Miller Auditorium, Kalamazoo
Dec. 10-11, 7:30 p.m.
$35-63
millerauditorium.com, (269) 387-2300

Suppose your ex suddenly shows up at your door. Suppose there's a good chance this ex could be your child's father. Now suppose it's not just one possible baby daddy at your door, but three. Oh — one more minor detail here — suppose these men arrive just in time for your daughter's wedding.

Getting its groove on at Miller Auditorium this month, Mamma Mia! is a boisterous, campy tribute to dysfunctional families, intertwined with ABBA's greatest hits. Since its debut in 1999, the Broadway sensation has earned more than $2 billion worldwide.

First and foremost, Mamma Mia! is all about cutting loose, getting your crazy on and having a good time. Dancers waddle onstage in enormous diving flippers while middle-aged men strut about in '70s jumpsuits. Audiences frequently scream the encore songs along with the cast and even oldsters aren't afraid to bust some moves in the aisles.

"I can't really tell you much ... but at the very end of the show there's a little surprise and the audience goes crazy," said Mark A. Harmon, who plays Harry in the musical. "You just feel like a rock star."

In spite of its frenzied silliness, the musical still remains intelligent and carefully crafted.
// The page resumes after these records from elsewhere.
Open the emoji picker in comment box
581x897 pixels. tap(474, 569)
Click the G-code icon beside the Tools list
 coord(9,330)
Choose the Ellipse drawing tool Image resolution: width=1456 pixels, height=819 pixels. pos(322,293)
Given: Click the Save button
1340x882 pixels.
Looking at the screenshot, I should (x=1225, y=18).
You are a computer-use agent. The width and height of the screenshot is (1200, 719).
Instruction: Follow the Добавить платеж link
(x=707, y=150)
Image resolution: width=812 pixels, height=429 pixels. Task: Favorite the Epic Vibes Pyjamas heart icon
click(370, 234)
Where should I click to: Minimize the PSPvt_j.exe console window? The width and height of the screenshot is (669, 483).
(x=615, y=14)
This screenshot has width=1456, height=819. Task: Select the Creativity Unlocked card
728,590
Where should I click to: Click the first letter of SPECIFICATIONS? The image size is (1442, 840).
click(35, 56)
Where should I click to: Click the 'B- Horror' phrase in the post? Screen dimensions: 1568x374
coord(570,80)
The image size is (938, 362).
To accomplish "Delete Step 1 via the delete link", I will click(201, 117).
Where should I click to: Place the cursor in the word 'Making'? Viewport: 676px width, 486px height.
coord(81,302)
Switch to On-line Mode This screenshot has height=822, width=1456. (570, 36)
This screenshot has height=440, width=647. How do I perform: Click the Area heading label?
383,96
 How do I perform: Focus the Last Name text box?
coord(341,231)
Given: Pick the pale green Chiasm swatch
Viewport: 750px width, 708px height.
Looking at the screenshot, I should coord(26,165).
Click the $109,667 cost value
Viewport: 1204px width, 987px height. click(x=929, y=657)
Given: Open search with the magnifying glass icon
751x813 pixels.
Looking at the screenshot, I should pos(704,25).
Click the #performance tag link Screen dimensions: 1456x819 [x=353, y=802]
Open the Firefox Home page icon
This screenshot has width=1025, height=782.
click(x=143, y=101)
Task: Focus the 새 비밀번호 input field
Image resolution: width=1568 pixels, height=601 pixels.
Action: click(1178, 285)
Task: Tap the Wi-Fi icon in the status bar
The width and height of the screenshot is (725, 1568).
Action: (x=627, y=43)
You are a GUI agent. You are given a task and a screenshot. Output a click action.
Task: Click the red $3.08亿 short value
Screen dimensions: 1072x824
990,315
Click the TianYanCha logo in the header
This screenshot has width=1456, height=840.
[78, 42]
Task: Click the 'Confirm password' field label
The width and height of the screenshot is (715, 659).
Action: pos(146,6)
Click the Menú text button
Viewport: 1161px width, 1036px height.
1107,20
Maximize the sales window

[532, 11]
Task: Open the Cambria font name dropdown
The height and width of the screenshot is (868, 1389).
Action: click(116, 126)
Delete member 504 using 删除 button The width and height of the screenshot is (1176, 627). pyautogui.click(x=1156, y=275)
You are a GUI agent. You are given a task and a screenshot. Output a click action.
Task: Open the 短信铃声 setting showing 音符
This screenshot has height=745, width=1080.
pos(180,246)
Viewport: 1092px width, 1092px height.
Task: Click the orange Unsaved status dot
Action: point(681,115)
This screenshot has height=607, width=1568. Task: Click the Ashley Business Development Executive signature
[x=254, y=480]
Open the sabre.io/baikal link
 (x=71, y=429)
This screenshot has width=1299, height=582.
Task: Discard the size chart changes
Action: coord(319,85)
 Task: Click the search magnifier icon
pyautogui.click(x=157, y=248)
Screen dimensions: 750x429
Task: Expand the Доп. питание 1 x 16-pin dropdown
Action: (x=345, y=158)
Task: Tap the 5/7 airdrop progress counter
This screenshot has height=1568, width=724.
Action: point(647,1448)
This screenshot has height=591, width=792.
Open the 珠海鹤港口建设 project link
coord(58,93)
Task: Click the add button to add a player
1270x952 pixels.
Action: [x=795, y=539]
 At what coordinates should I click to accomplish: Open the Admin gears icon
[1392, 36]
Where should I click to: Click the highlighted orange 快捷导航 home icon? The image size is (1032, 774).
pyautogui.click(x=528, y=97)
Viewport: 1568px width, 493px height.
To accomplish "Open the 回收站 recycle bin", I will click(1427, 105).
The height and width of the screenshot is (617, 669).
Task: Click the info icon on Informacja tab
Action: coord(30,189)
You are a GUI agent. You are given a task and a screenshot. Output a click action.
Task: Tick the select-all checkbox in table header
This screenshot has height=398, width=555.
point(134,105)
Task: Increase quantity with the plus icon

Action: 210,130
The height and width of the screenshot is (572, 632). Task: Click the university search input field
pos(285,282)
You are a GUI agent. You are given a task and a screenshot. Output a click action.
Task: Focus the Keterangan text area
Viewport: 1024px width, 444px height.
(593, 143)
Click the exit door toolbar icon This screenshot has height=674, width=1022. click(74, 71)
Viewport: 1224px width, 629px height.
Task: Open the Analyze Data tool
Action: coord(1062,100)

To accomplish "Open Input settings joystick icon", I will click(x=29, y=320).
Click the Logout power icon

When playwright Catherine Johnson created the musical's original book, she began with ABBA's music. Rather than cramming songs into a storyline, Johnson allowed the songs to drive the plot. Johnson also veered away from predictable song usage.

"What I find interesting is how the story is woven around the music," Harmon said. "The musical will use a song in unexpected ways. It will do a twist to it. It's very clever how it has woven the songs together."

Although bursting at the seams with cheerfully ridiculous moments, the musical is rooted in the emotional truth of real-world situations. While exploring ABBA's sound, Johnson noted some songs contained a youthful vibe, while others reflected the emotions of more mature person. Johnson therefore decided to feature a mother and daughter as the show's emotional core. For many audiences, this relationship anchors the play in reality and resonates on a personal level.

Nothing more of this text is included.